Masques: les policiers disent oui aux amendes, mais simplifiées

QUÉBEC — C’est tout à fait justifié d’imposer des amendes aux réfractaires au port du masque, mais il faut pouvoir les émettre sur-le-champ.

C’est ce qu’a affirmé le président du syndicat des policiers de Montréal jeudi, en réclamant toutefois des procédures simples pour émettre des constats d’infraction, à la suite de l’annonce par le gouvernement Legault d’un régime de sanctions plus sévères contre les récalcitrants.

«Je me promène à Montréal régulièrement, même dans le métro, et sur le fond, c’est tout à fait justifié», a dit le président de la Fraternité des policiers de Montréal, Yves Francoeur, dans une entrevue avec La Presse Canadienne jeudi. 

«Je suis très inquiet pour (la suite des choses), quand les rues piétonnes vont fermer, quand les terrasses vont fermer», a-t-il ajouté, craignant une deuxième vague qui frapperait plus fort en raison des réfractaires au port du masque.  

Il dit avoir remarqué à plusieurs reprises des citoyens qui ne portaient pas de masques dans les transports en commun ou à l’intérieur de lieux publics.

M. Francoeur souhaite toutefois que le gouvernement édicte un décret «clair, avec des pouvoirs clairs».

Le printemps dernier, les procédures pour émettre des constats d’infraction en cas de rassemblement illégal étaient trop compliquées, selon lui.

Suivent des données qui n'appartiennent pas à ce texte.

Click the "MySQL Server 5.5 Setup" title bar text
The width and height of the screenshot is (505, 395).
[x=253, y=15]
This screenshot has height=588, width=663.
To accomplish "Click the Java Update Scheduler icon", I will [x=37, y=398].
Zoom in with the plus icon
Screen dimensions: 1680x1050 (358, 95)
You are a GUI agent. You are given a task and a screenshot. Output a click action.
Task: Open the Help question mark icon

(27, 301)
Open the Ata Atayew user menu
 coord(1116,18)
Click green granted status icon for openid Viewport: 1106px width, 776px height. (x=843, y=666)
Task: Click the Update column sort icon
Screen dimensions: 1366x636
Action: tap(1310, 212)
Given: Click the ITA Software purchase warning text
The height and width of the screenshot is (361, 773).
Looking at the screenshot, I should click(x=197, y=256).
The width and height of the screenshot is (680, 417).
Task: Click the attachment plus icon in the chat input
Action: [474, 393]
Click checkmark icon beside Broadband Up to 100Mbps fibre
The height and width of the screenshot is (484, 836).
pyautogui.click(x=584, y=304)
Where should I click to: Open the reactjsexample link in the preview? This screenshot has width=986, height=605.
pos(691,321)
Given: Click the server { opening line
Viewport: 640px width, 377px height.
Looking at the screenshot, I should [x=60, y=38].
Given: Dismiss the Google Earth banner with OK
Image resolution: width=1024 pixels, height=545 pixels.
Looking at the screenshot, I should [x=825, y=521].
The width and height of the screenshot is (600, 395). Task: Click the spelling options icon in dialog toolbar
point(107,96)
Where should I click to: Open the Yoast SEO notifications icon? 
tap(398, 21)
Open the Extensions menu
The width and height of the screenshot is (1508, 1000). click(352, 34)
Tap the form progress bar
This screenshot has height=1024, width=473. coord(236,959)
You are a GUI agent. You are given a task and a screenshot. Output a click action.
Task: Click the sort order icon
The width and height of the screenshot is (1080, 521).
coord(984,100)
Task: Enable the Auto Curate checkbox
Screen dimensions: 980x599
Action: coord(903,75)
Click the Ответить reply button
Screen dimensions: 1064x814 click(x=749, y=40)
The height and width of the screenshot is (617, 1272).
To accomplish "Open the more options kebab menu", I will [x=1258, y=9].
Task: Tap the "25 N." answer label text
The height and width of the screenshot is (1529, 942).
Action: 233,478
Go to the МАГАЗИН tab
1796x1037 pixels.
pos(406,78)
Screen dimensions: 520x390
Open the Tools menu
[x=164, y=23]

Il fallait plusieurs semaines après le dépôt d’un rapport pour que le contrevenant reçoive la sanction.

Cette fois, M. Francoeur souhaite que les policiers puissent émettre un constat sur-le-champ au citoyen qui ne porte pas son masque, comme pour un excès de vitesse en véhicule, par exemple.

Il estime que les effectifs policiers à Montréal sont en nombre suffisant pour exercer une surveillance appropriée. La police risque-t-elle toutefois d’être inondée d’appels de dénonciation?

«C’est déjà le cas présentement», a-t-il répondu, dans le cas d’un achalandage trop élevé dans un domicile.

«Nos gens interviennent déjà beaucoup plus sur plainte.»

Pour sa part, le Syndicat des policiers de la Sûreté du Québec a refusé de s’avancer sur des hypothèses tant et aussi longtemps que le décret du gouvernement ne sera pas émis.

Les membres n’ont «pas particulièrement» fait part de leurs commentaires ou préoccupations, a indiqué le porte-parole, Laurent Arel.